* WHAT THIS TASK INVOLVES
Exact reproduction required: the lines below from the line with "Image resolution: width=309" to the line with "Click the black", both ends included, and no others.

* SUPPLIED MATERIAL

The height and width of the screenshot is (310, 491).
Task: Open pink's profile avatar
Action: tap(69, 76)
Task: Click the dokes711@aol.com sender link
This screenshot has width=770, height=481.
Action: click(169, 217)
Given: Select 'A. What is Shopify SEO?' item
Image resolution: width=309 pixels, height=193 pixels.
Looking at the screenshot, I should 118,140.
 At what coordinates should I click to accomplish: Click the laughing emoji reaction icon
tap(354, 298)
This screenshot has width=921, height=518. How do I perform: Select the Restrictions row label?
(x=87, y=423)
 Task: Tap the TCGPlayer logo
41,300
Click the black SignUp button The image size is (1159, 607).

...

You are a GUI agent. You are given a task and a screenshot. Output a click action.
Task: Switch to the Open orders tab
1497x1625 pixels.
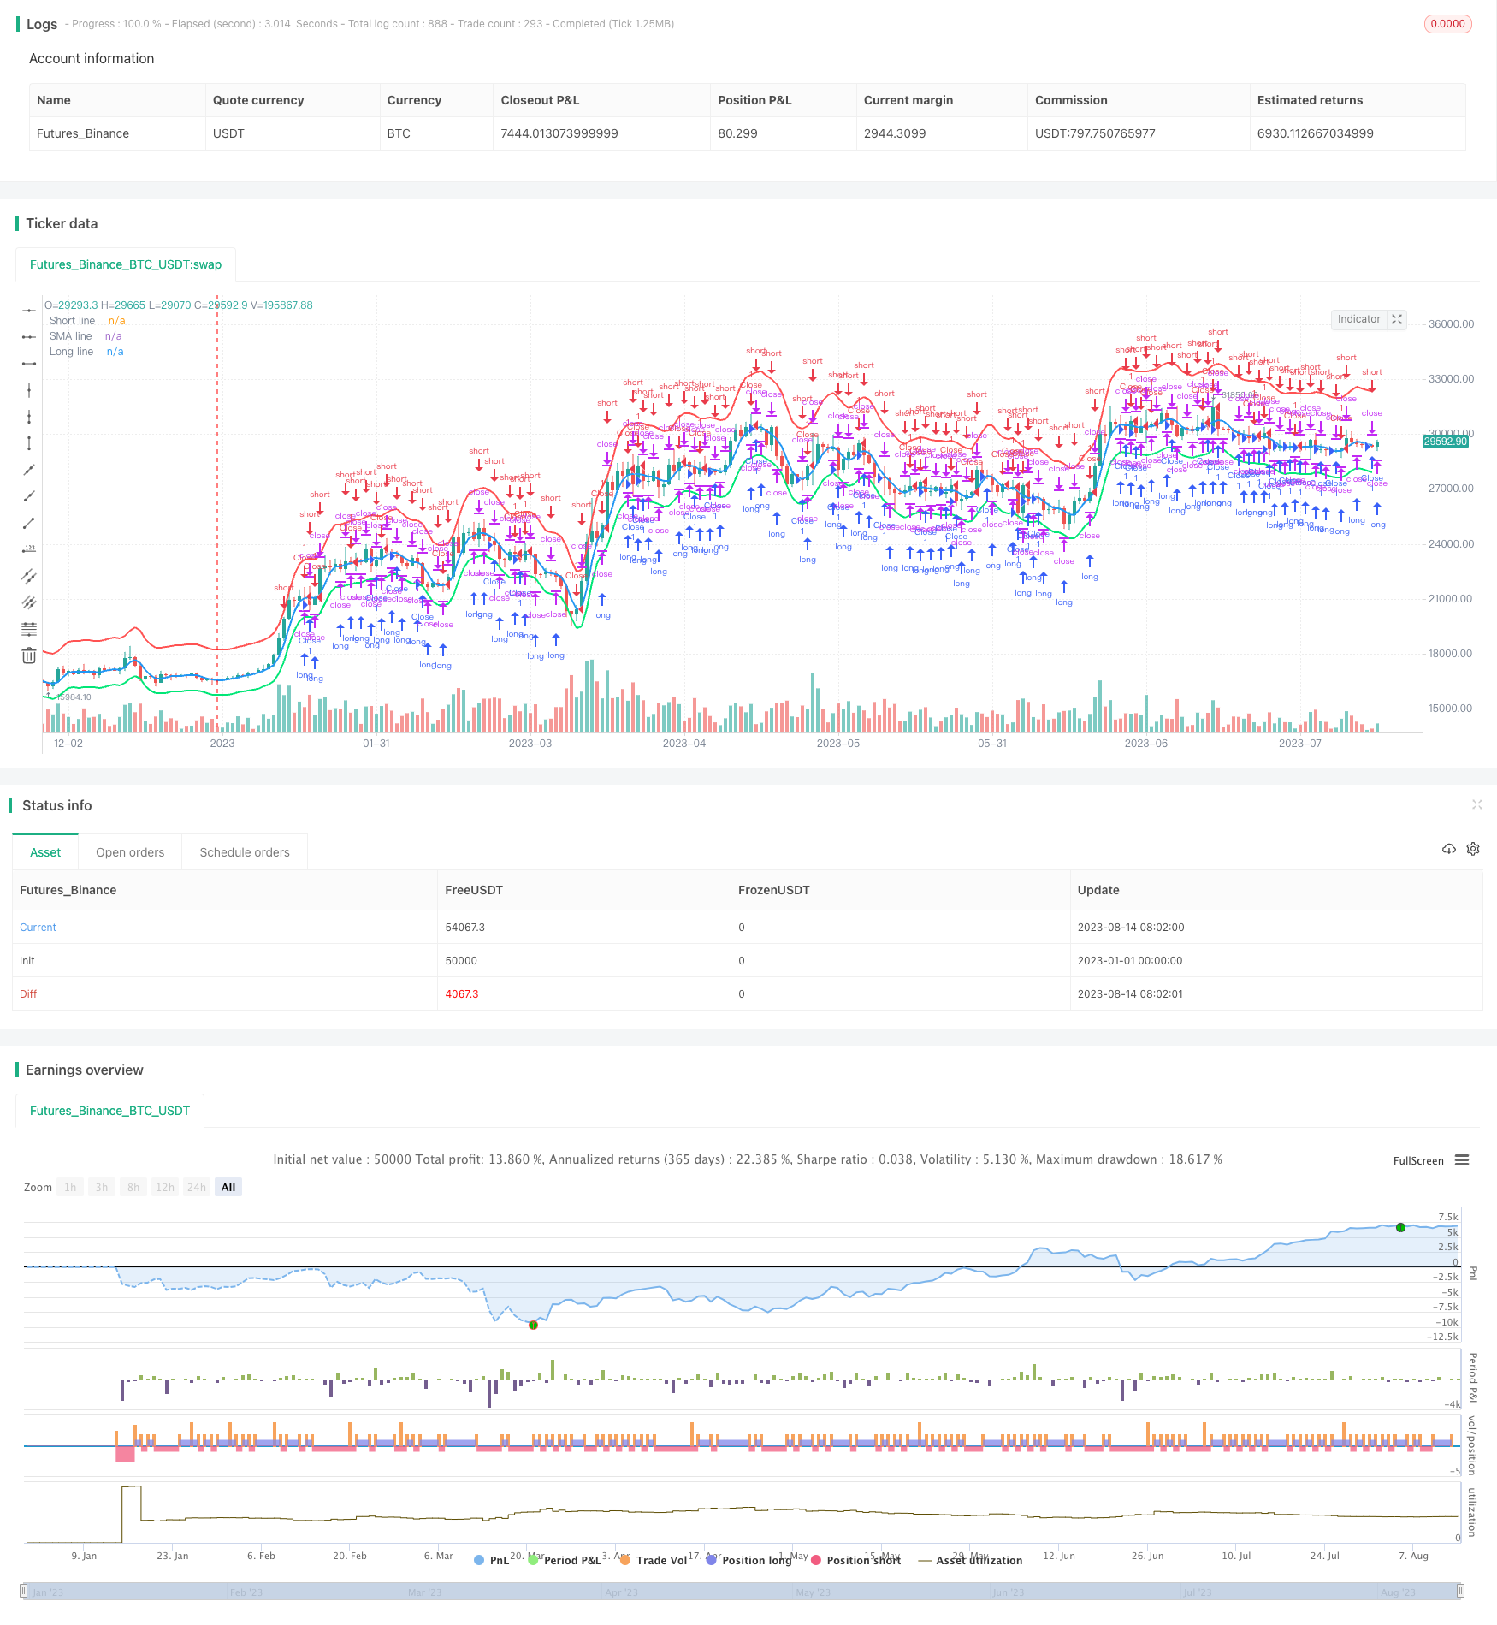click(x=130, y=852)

---

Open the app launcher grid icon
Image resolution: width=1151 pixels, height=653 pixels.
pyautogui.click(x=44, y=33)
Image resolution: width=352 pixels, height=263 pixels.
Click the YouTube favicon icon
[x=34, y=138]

* EXERCISE SOLUTION
Image resolution: width=309 pixels, height=193 pixels.
Looking at the screenshot, I should 118,140.
 At what coordinates should I click to accomplish: Click the laughing emoji reaction icon
tap(354, 298)
This screenshot has width=921, height=518. How do I perform: Select the Restrictions row label?
(x=87, y=423)
 Task: Tap the TCGPlayer logo
41,300
Click the black SignUp button The image size is (1159, 607).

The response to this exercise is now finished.